▶ Activity:
Copy every record exactly. Nothing may be skipped.
--- --- ---
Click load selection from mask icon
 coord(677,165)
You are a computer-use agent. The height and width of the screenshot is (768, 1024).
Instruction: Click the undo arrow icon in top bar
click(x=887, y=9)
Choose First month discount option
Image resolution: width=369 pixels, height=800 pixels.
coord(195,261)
--- --- ---
▶ Response area:
Click load selection from mask icon
 coord(677,165)
You are a computer-use agent. The height and width of the screenshot is (768, 1024).
Instruction: Click the undo arrow icon in top bar
click(x=887, y=9)
Choose First month discount option
Image resolution: width=369 pixels, height=800 pixels.
coord(195,261)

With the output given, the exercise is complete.